Aisha hasn’t been home in ten years, forced to live in Kassab displacement camp in North Darfur after her village was attacked by the Janjaweed in 2003.
“Every day I dream of returning home,” Aisha* says, “but in reality, I know that we can’t go home any time soon.” Aisha hasn’t been home in ten years, forced to live in Kassab displacement camp in North Darfur after her village was attacked by the Janjaweed in 2003.
My village was attacked in August of 2003 when I was only 12 years old. My two brothers and my father were killed in the attack; it was devastating. My mother was wounded and became handicapped. To this day, she can’t take care of herself, so I took on the role of caring for my whole family: my younger siblings, my mother and my grandmother. A child that young should never have to serve as the primary caregiver for their entire family, but what choice did I have?
After the attack, we fled our homes and sought safety in the Kassab displacement camp, but what we found was the farthest thing from safety. Every day, we are vulnerable to attacks by the Janjaweed and because of this, we live in fear. Just yesterday, a 12-year-old girl was abducted and raped by the Janjaweed. When people attempted to rescue her, the Janjaweed fired multiple gunshots at the rescuers. The young girl has now returned to the camp and is desperately in need of medical treatment, but we have nothing to offer her in the camp.

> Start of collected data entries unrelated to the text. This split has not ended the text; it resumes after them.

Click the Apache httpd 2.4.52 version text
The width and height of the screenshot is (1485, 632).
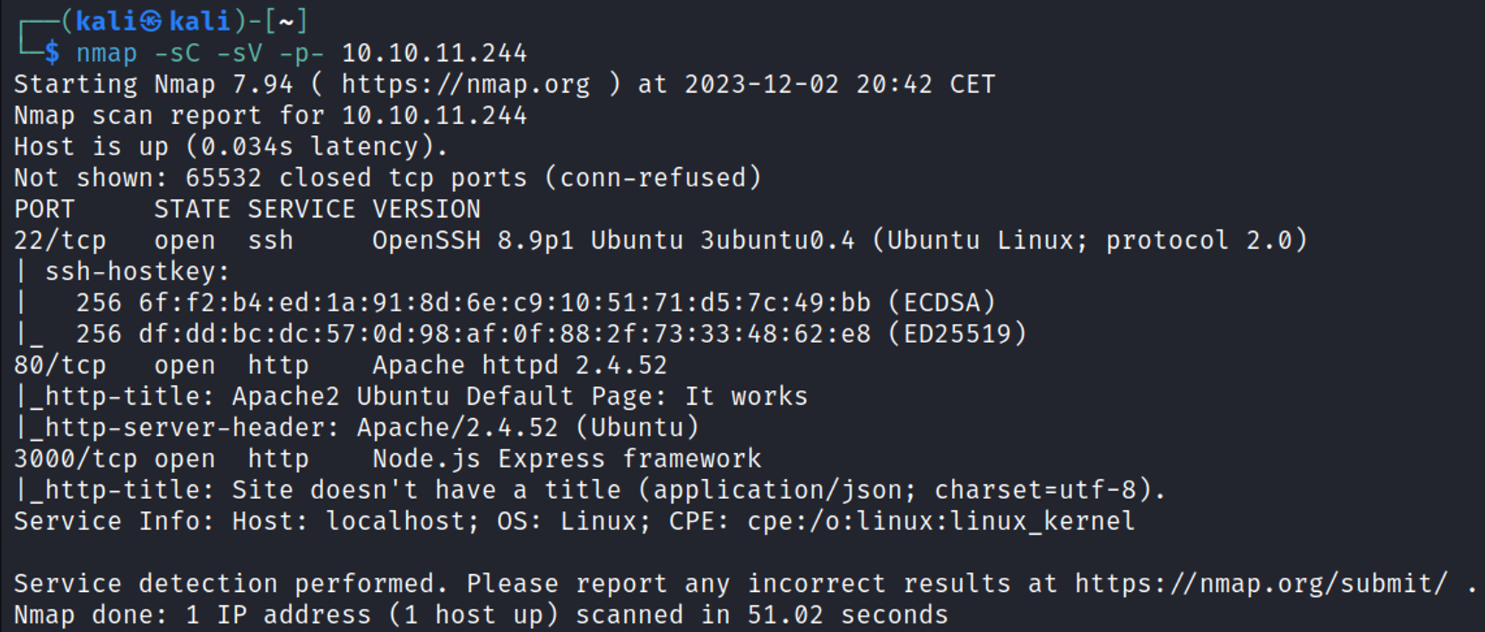click(520, 365)

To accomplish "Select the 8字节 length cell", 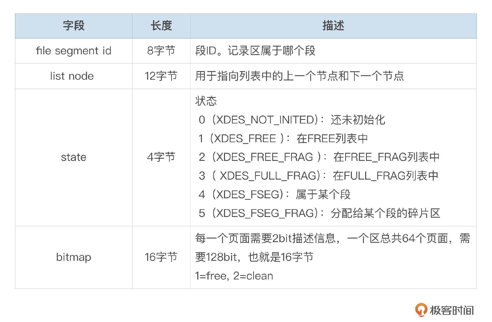I will tap(161, 51).
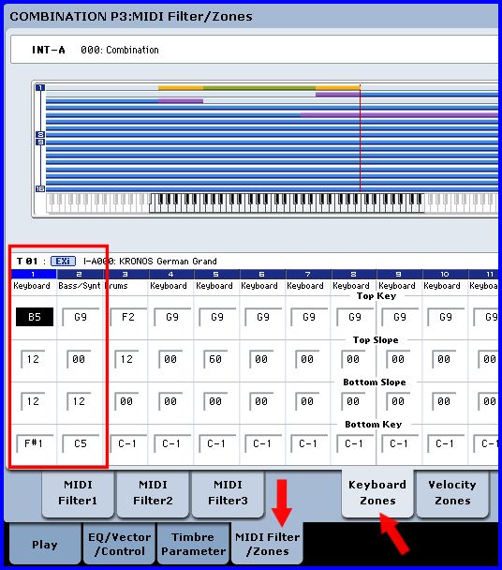Screen dimensions: 502x570
Task: Select timbre 1 marker in zone graph
Action: coord(40,87)
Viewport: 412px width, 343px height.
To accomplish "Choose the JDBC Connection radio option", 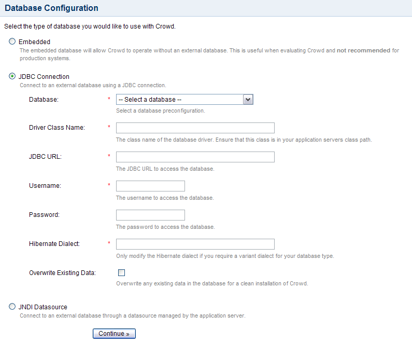I will (12, 76).
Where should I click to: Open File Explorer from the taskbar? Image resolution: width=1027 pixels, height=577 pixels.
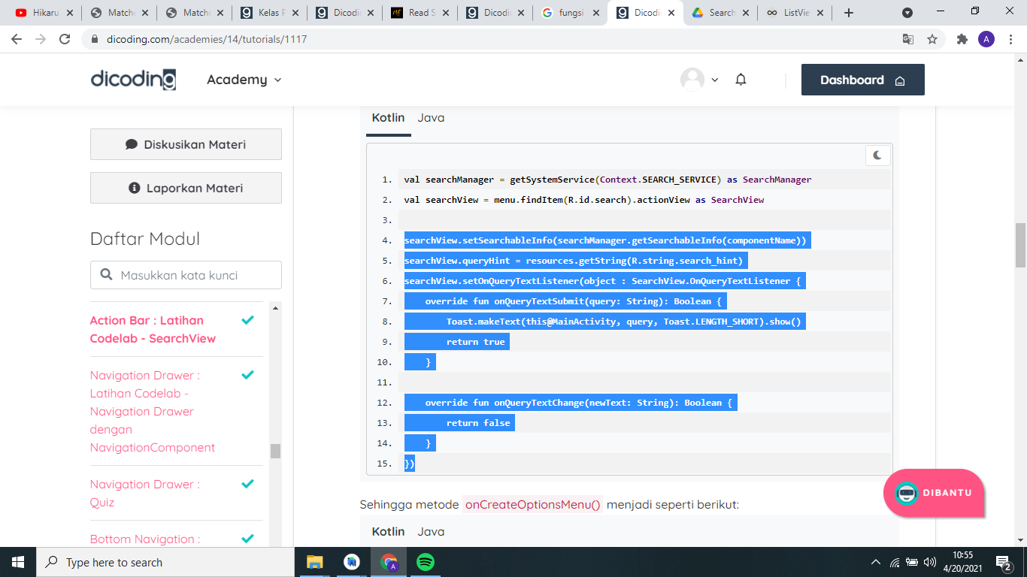pyautogui.click(x=315, y=562)
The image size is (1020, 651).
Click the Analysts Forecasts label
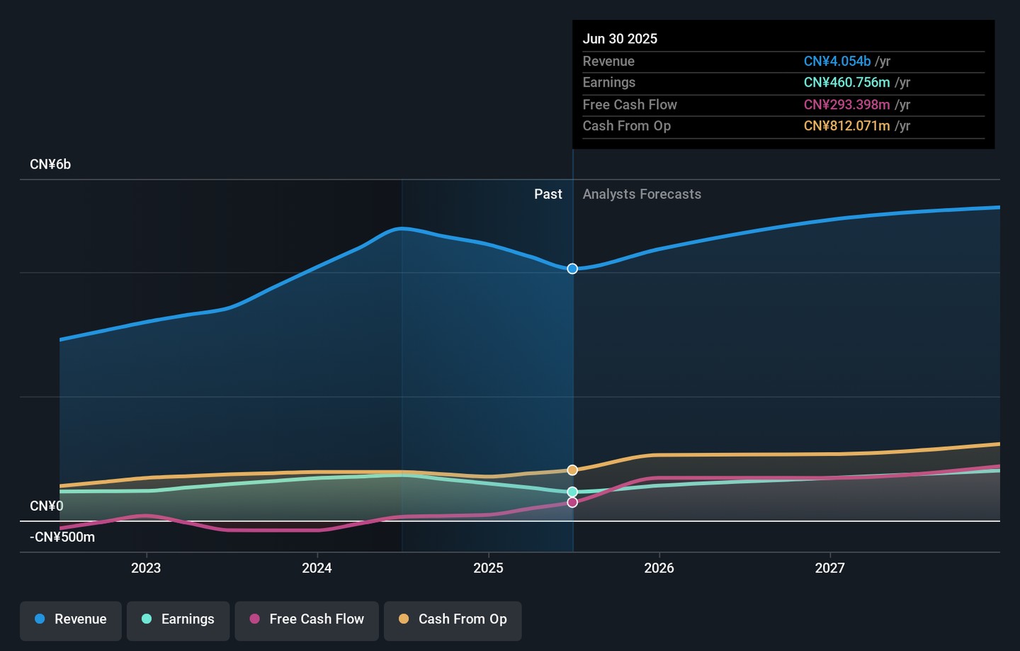pyautogui.click(x=642, y=194)
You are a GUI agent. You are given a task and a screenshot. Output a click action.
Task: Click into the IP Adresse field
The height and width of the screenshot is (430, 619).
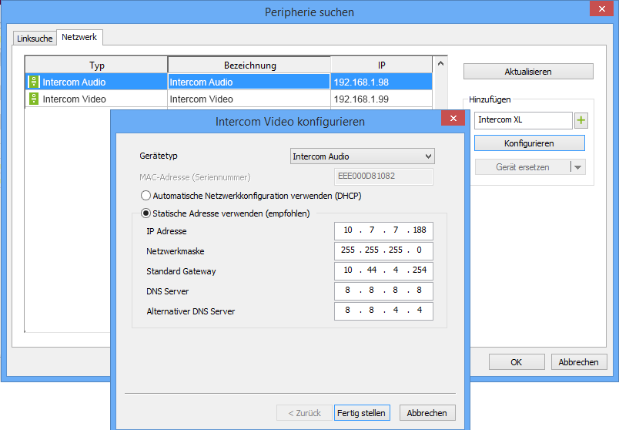[x=383, y=231]
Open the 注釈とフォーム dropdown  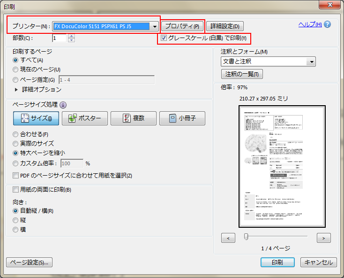pyautogui.click(x=311, y=62)
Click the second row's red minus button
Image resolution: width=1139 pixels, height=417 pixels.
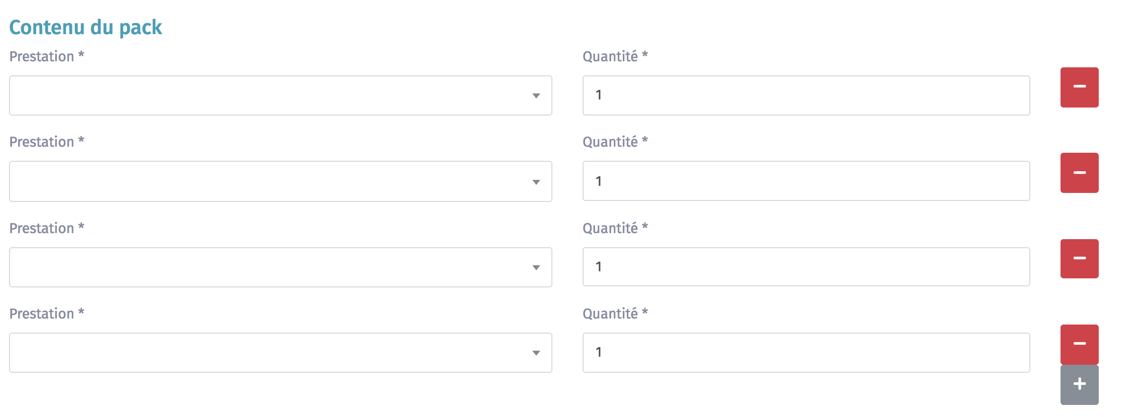[x=1079, y=173]
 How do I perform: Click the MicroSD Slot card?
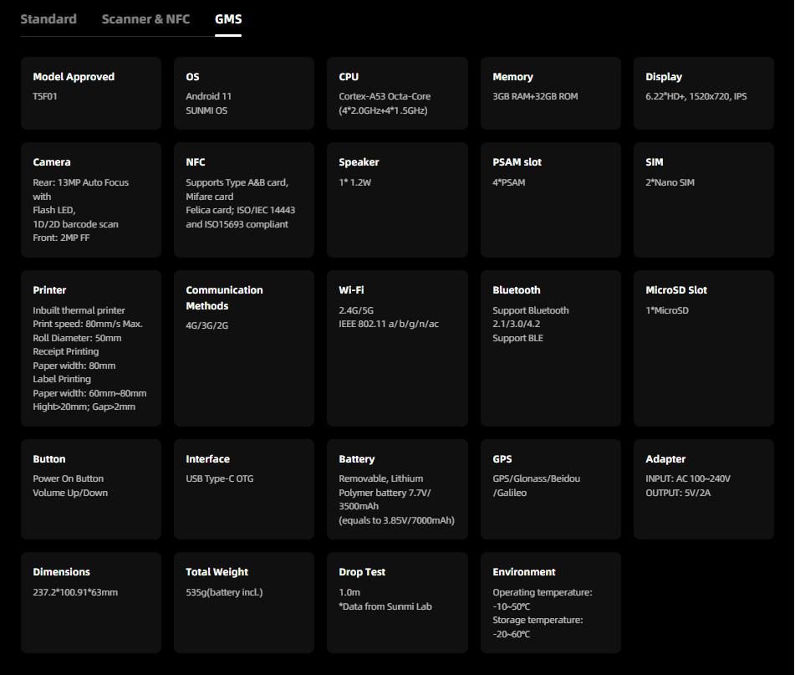(703, 348)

When the Janjaweed attacks us, we run away to seek safety, but we always have to return to the camp because we have nowhere else to go. We are sitting ducks.
I’ve been living in the camp for ten years now and life has not gotten any easier. We walk for more than 72 hours back and forth to collect firewood for our family to use, selling part of it to buy food. However, malnutrition, particularly in women, children and the elderly is still a severe problem in the camp. We do receive a little assistance from international aid organizations, but the distribution is not enough.

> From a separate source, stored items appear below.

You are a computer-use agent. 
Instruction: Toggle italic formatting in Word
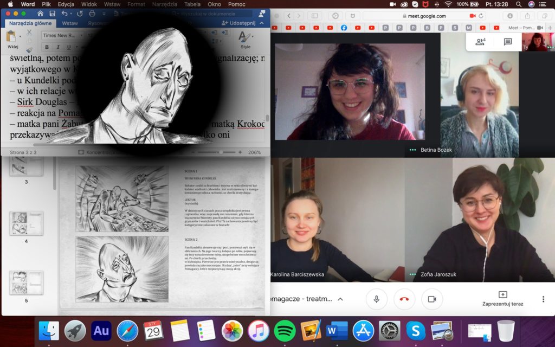(x=58, y=48)
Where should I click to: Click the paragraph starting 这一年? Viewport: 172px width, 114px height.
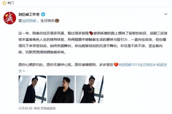(93, 43)
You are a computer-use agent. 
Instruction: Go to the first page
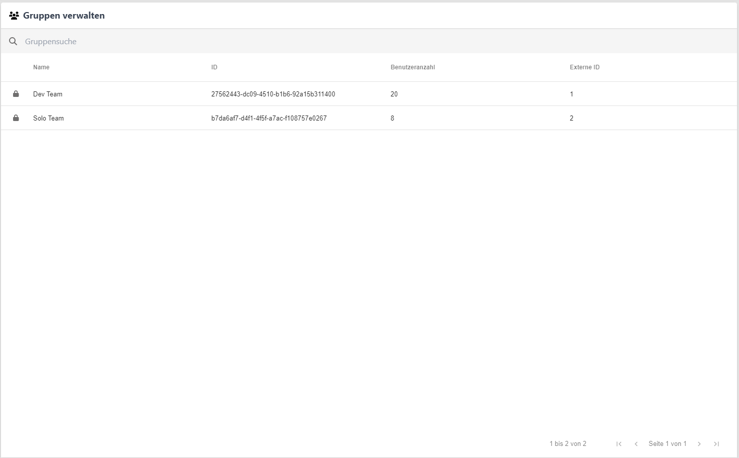coord(619,444)
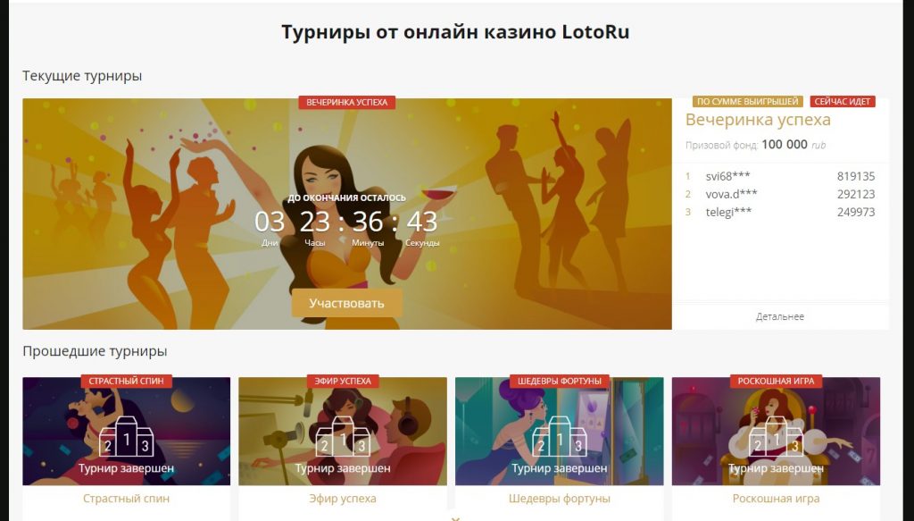Select leaderboard entry svi68***
Screen dimensions: 914x521
(x=780, y=176)
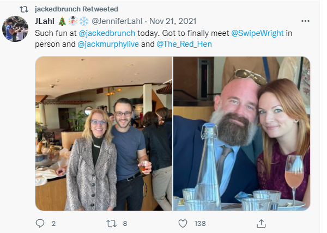Viewport: 327px width, 233px height.
Task: Enlarge the right photo in the tweet
Action: 241,133
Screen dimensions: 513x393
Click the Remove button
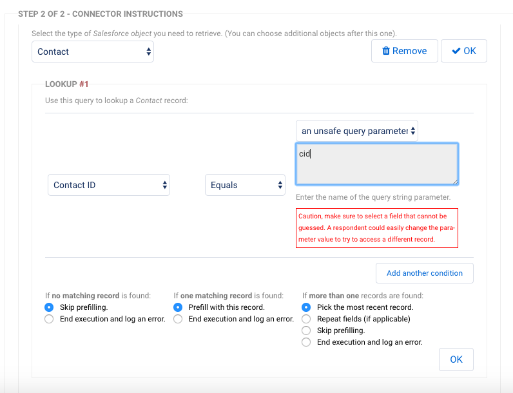404,51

We used to be farmers, but there is no land to farm in the camp. To make matters worse, our land, which was our livelihood, was taken from us by the Janjaweed and new settlers to the area. Now, if we want to earn money to feed our families, we have to work on farms that were previously ours to make a meager income. It’s not uncommon for the Janjaweed to steal our belongings as we are walking from the farms back to the camp. It’s utterly humiliating.
We’ve waited for ten years to leave these camps, return home, and resume normal and peaceful lives. How long we should continue to wait?
The Sudan Peace, Security and Accountability Act of 2013 could turn the tide for Aisha, help usher in lasting peace to Darfur and all of Sudan, urgently address the humanitarian crisis and hold those responsible for human rights crimes accountable.